▸ **Problem to solve**
Beginning at the line that holds "The height and width of the screenshot is (927, 1254).", restate each line exactly through the final line of the records. Include both of those lines.
:: Recorded information ::
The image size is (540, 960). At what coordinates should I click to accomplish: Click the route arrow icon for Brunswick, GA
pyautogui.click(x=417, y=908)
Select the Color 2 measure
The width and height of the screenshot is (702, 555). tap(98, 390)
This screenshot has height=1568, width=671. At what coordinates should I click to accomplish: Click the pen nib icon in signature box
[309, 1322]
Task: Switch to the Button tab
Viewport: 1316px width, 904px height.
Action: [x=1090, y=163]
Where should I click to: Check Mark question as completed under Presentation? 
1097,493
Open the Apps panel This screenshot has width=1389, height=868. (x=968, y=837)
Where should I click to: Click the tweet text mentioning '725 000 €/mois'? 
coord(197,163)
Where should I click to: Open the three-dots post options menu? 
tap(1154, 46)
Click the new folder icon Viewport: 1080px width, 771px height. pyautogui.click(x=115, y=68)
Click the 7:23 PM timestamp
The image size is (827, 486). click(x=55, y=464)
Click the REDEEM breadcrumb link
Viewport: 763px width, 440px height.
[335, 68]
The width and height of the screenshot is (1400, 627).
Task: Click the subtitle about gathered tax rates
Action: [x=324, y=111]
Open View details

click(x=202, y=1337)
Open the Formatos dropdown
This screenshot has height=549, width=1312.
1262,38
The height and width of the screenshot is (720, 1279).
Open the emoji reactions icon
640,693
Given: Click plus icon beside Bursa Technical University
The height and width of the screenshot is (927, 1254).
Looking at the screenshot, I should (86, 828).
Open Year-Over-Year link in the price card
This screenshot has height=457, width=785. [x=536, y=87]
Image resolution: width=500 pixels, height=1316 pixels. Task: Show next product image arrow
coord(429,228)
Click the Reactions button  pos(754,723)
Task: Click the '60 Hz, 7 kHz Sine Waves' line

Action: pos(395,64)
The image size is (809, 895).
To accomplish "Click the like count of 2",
:::
▸ **Result of this exercise**
The height and width of the screenshot is (927, 1254).
Looking at the screenshot, I should (86, 828).
Open Year-Over-Year link in the price card
This screenshot has height=457, width=785. [x=536, y=87]
Image resolution: width=500 pixels, height=1316 pixels. Task: Show next product image arrow
coord(429,228)
Click the Reactions button  pos(754,723)
Task: Click the '60 Hz, 7 kHz Sine Waves' line

Action: pos(395,64)
The image size is (809, 895).
To accomplish "Click the like count of 2",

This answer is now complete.